Il existe de multiples stratégies pour éviter des représailles de la part de la communauté internationale en cas de problèmes. Il est toujours possible de nier n’avoir jamais eu recours ou avoir autorisé lesdits mercenaires à user de telles ou telles stratégies ou moyens militaires. En prenant l’aspect d’une rébellion classique, les mercenaires jettent le doute sur la légitimité de tel ou tel gouvernement et introduisent l’idée que le régime est précaire et n’a pas le soutien de toute la population et donc doit être condamné.
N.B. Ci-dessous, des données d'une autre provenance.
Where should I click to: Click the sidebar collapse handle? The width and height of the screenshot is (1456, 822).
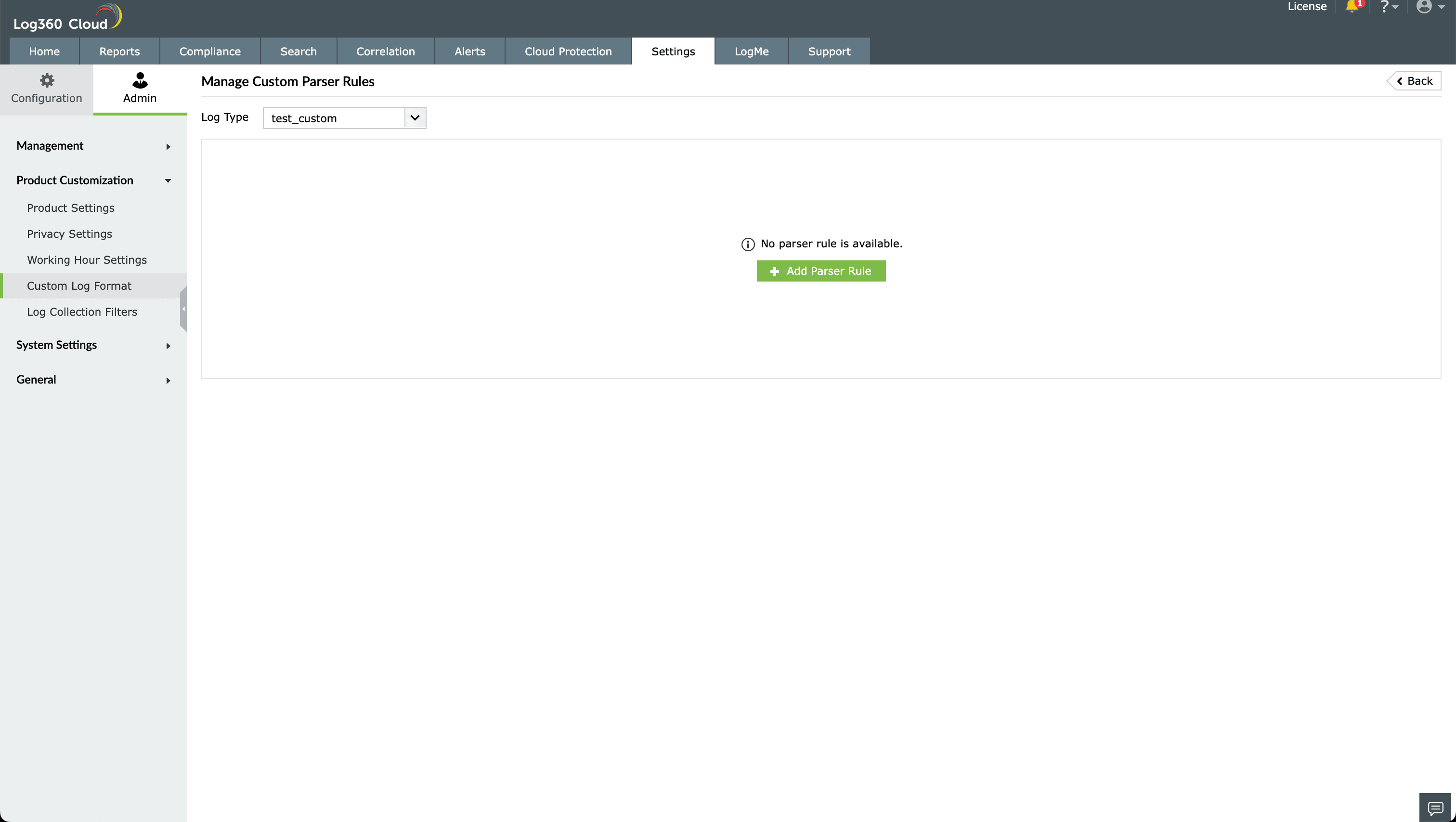click(183, 308)
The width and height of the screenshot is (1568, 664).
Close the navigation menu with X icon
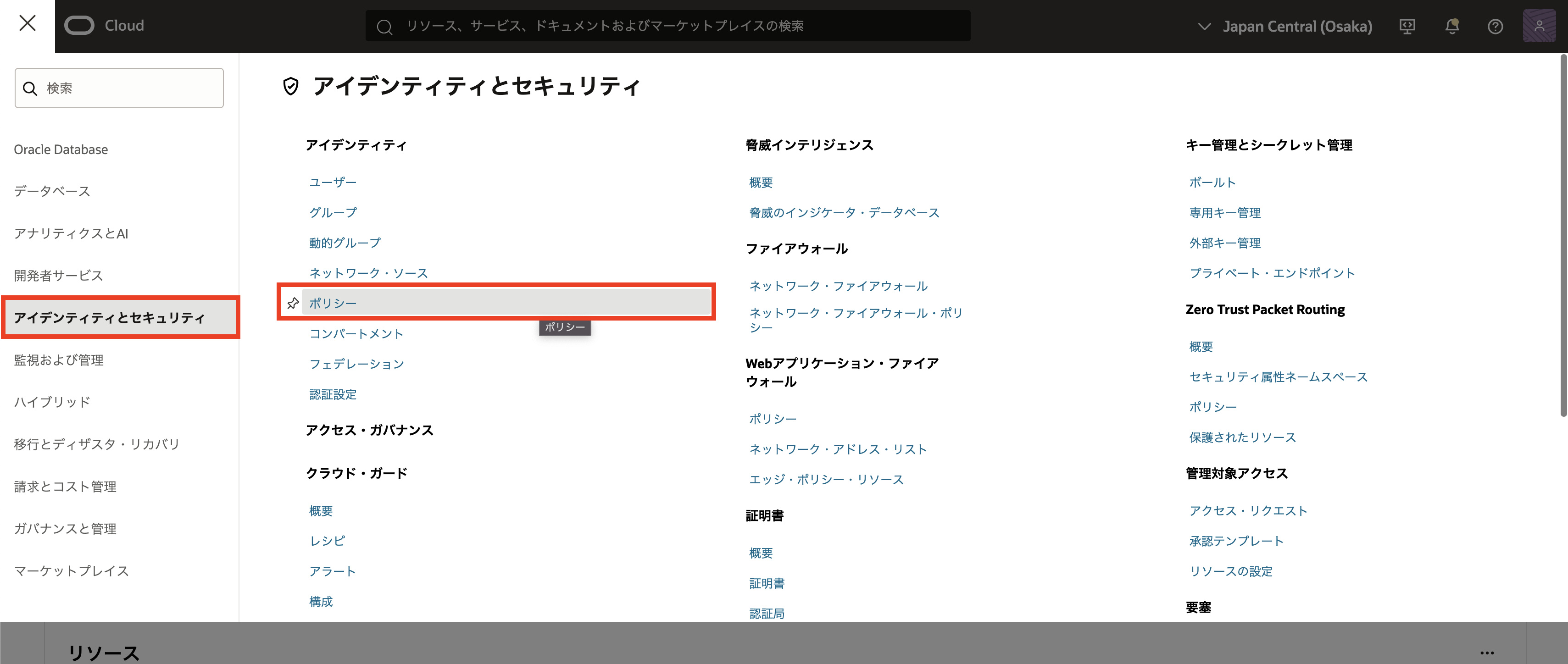pos(28,24)
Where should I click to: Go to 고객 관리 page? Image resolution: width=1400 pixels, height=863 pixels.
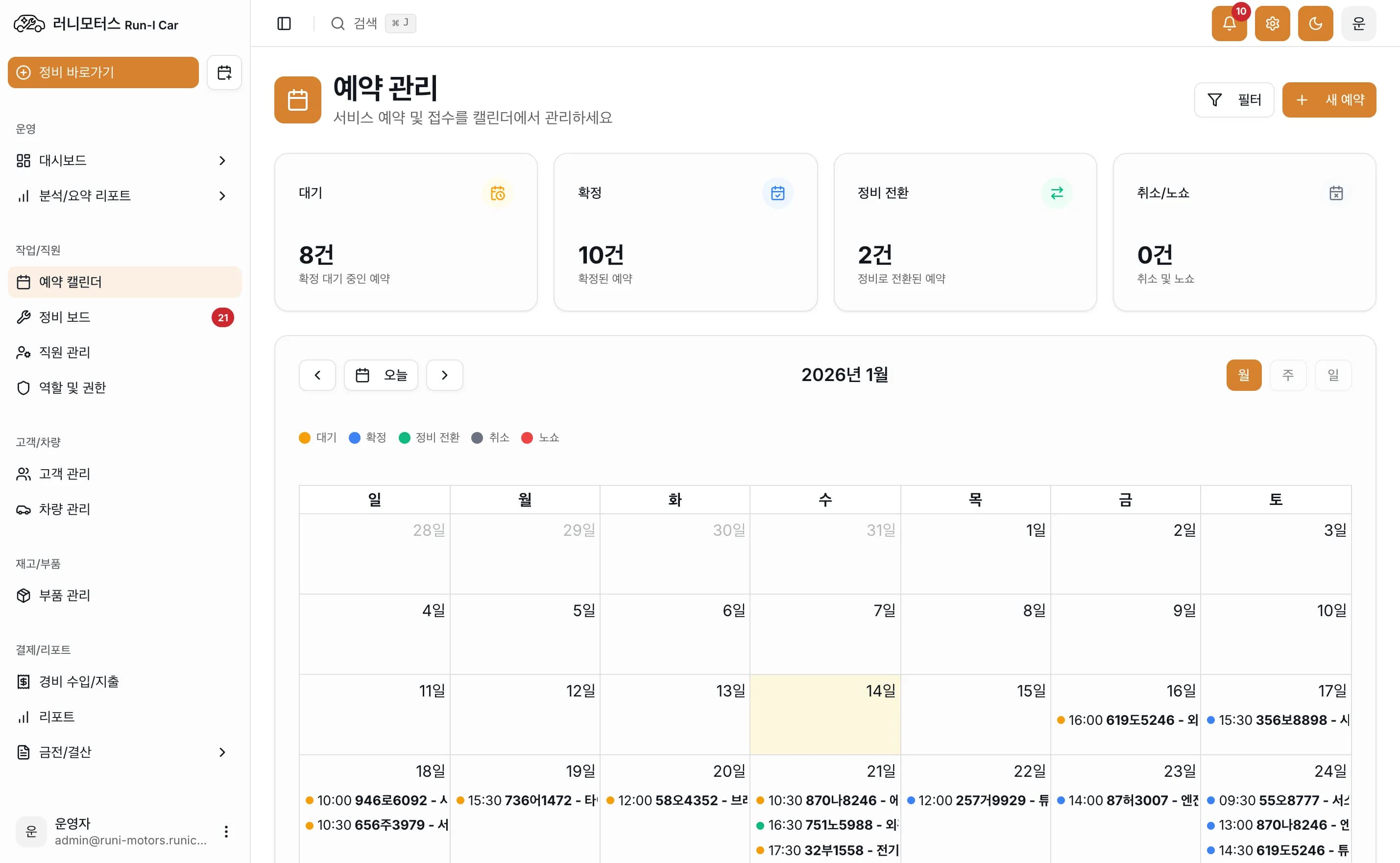coord(65,474)
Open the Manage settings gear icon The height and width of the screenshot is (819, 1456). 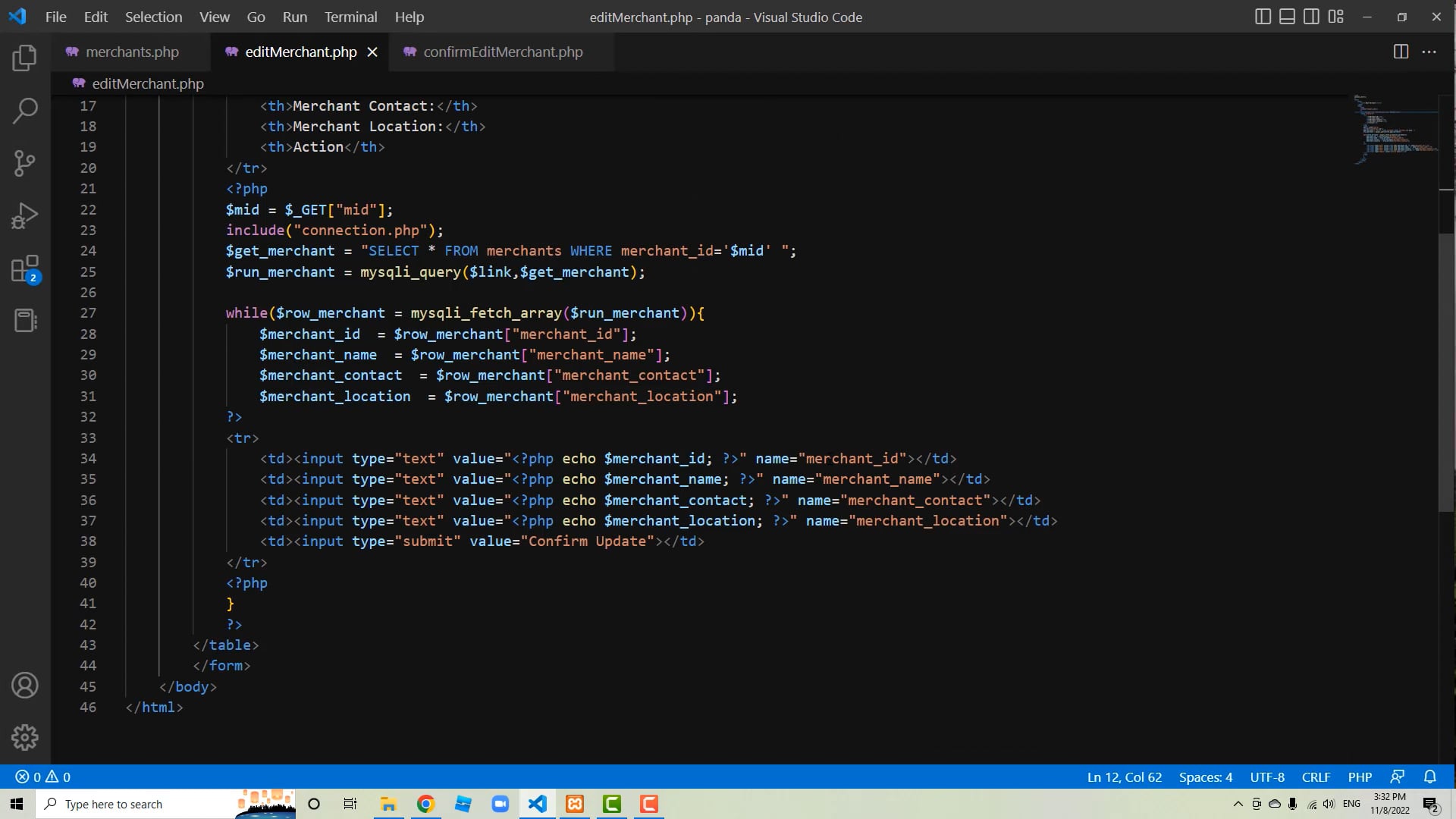tap(25, 737)
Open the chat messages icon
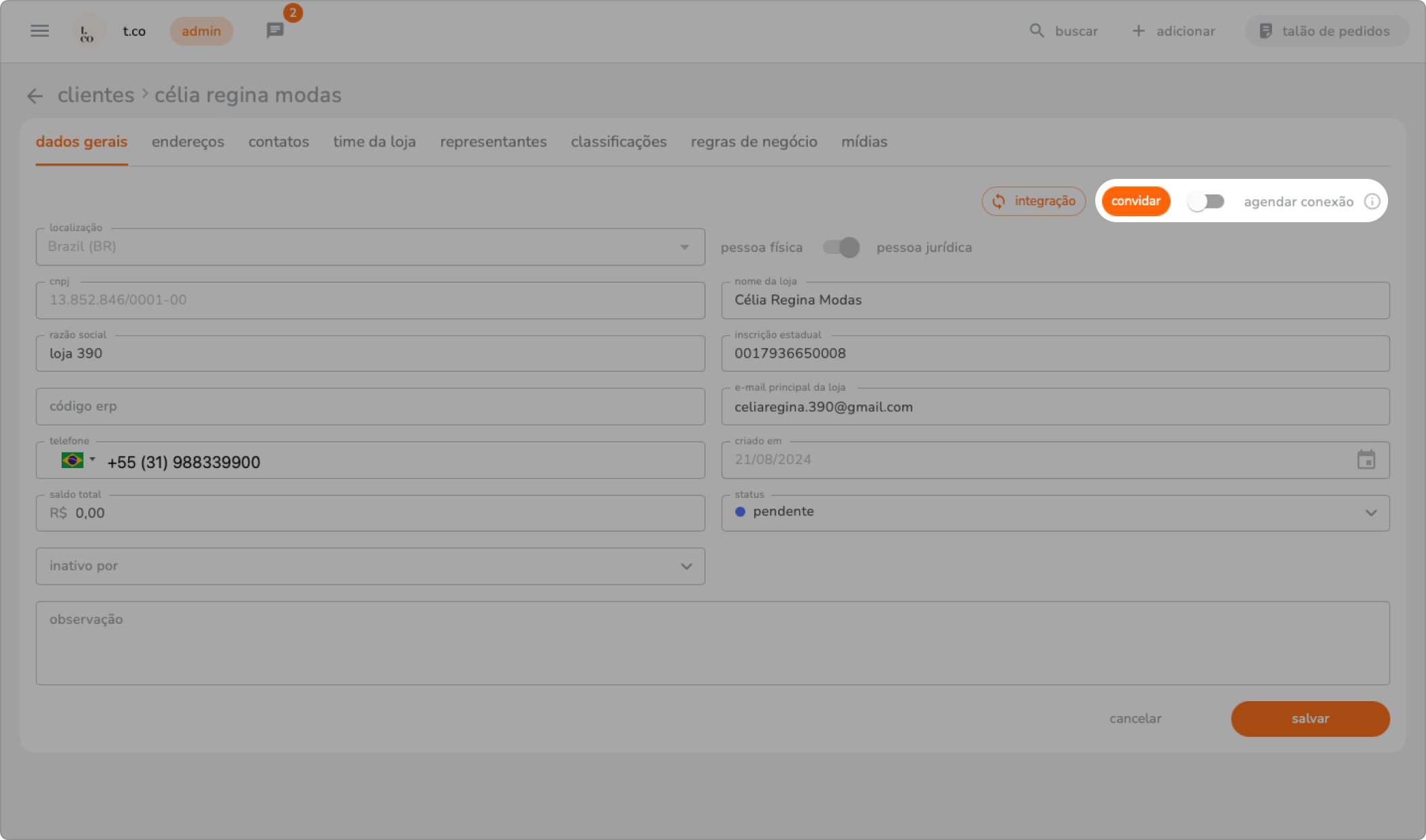The image size is (1426, 840). (x=275, y=30)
Cela contraint donc le gouvernement à entrer en guerre et il devient alors l’agresseur aux yeux de la communauté internationale. C’est à peu près ce qu’il s’est passé lors de l’intervention soviétique en Afghanistan. En réalité, ce sont les Etats-Unis qui ont provoqué « l’invasion » de l’URSS car ils voulaient renverser le régime laïc afghan qui n’était pas assez favorable pour leurs intérêts privés. En 1979, le président Jimmy Carter ordonne l’entraînement d’une armée de mercenaires musulmans sous la direction des services secrets pakistanais et de la CIA. Ce programme sera financé par la culture du pavot au Pakistan qui deviendra un des plus gros producteur d’héroïne au monde10. Cette provocation de la part des Etats-Unis dans un contexte de guerre froide et le chaos qu’elle a insinué dans la région a aboutit à l’invasion soviétique.

Les milices privées et les mercenaires permettent de faire la guerre par procuration en privatisant les armées11. Lorsqu’une armée ne veut pas faire la guerre directement, elle peut s’appuyer sur différents moyens. En faisant appel à des milices privées ou des mercenaires, l’armée officielle ne peut être tenue pour responsable des actes illégaux commis. Ainsi, privatiser, c’est « réduire l’influence de la règle, la possibilité de régulation des moyens de supervision, l’obligation de la transparence et la suprématie de l’intérêt collectif sur tout autre. C’est surtout encourager l’impunité », souligne Xavier Renou12.. Les employés des sociétés militaires privées ont commis d’énormes violation des Droits de l’Homme comme la torture, le viol, les pillages (au Zaïre en 1997, en Afghanistan et en Irak en 2004), des assassinats (aux Comores en 1989), des massacres de population civiles (République Démocratique du Congo en 1999), l’exploitation sexuelle des femmes (en Bosnie en 2000) 13 et des infractions aux décisions prises par l’ONU comme l’embargo sur les armes décrété par exemple pour le Sierra Leone en 1998 et la Bosnie en 1995.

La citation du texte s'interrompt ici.